T1w data were processed with CAT12 for voxel-based morphometry [17] in developer mode to allow optional WMHs output. The “fsl_anat pipeline” of FSL (v6.0.3) [18,19,20] was used to process defaced T1w and T2w FLAIR images, which were then used to segment WMH in BIANCA [3, 21]. The fsl_anat-derived bias-corrected T1w images and the native T2w FLAIR/T2w/T2star images were extracted from the brain using “fsl_deface.” The T2w-derived brain masks were aligned to T1w space, and the transformation matrix was inverted and applied to the distorted T1w images to bring them into T2w space. The T1w images were downsampled to T2w space to be used with the T2w FLAIR images (required for BIANCA) for WMH segmentation. All 2D T2-weighted sequences (T2w, T2*w, T2w FLAIR) have the same resolution and voxel size. The brain mask was then realigned using the transformation matrix and applied to the bias-corrected T2-weighted sequences. Cortical thickness was calculated using Freesurfer (release v6.0 and v7.1.0, http://surfer.nmr.mgh.harvard.edu/). A user-defined function was used to extract all variables from the whole brain and specific regions of interest (ROIs) using different atlases.

WMH segmentation

Two raters manually segmented WMHs in 201 T2w FLAIR images from the population-based cohort. These gold standard lesion segmentations were used to evaluate the performance of the automated lesion segmentation algorithm (BIANCA) as previously described by Wulms et al. [3]. We decided to use BIANCA after comparing the robustness of various white matter segmentation tools with respect to lesion volume estimation, which can be read here [22]. FSL BIANCA [21] was then trained with brain-extracted bias-corrected fsl_anat images (T1w, T2w FLAIR, same space, manual masks) based on the manually segmented lesion masks. The trained model was then applied to all other T1w and T2w FLAIR images (also bias-corrected, brain-extracted, in T2w FLAIR space) in the data set. The total lesion volume and lesion number were extracted from each image.

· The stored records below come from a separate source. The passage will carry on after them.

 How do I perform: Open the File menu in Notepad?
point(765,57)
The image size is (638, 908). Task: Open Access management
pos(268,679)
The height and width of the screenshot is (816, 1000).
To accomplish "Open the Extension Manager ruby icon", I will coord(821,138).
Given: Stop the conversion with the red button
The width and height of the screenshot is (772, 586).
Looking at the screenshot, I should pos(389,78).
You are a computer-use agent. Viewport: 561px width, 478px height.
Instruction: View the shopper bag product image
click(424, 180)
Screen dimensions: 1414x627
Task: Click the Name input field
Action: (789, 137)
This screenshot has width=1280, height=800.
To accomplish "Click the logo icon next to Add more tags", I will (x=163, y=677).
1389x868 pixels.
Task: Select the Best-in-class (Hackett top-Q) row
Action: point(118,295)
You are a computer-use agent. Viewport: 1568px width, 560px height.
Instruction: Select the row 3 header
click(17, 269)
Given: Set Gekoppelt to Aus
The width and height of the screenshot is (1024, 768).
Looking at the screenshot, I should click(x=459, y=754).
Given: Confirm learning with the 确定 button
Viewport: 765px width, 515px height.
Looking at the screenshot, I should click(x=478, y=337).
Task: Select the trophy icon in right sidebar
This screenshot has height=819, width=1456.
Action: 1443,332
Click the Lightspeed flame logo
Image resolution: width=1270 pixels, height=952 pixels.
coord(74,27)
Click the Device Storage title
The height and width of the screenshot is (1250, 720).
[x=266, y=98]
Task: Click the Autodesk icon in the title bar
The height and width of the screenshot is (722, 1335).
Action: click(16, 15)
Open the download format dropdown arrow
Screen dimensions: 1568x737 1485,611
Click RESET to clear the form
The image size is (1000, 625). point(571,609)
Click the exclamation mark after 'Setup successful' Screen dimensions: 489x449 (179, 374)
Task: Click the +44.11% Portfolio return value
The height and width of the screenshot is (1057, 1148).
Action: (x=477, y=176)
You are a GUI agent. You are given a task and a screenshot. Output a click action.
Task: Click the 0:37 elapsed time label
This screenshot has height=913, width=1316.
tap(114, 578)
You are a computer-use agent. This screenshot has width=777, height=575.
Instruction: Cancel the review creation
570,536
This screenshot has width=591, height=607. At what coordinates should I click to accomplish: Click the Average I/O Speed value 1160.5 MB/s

Diffusion-weighted imaging

DWI data were processed with PSMD marker (v1.5) [23] to calculate the peak width of skeletonized mean diffusivity (PSMD) and mean skeletonized mean diffusivity (MSMD) values. The PSMD value and MSMD value were extracted, and the temporary file output argument was used to extract native and normalized fractional anisotropy (FA) and mean diffusivity (MD) images, as well as the skeletonized FA and MP maps for TBSS (tract-based spatial statistics). The normalized images were then used to extract mean FA and MD from the whole brain, white matter masks, TBSS images, and four ROI masks (MNI152 atlas: frontal, parietal, temporal, and occipital).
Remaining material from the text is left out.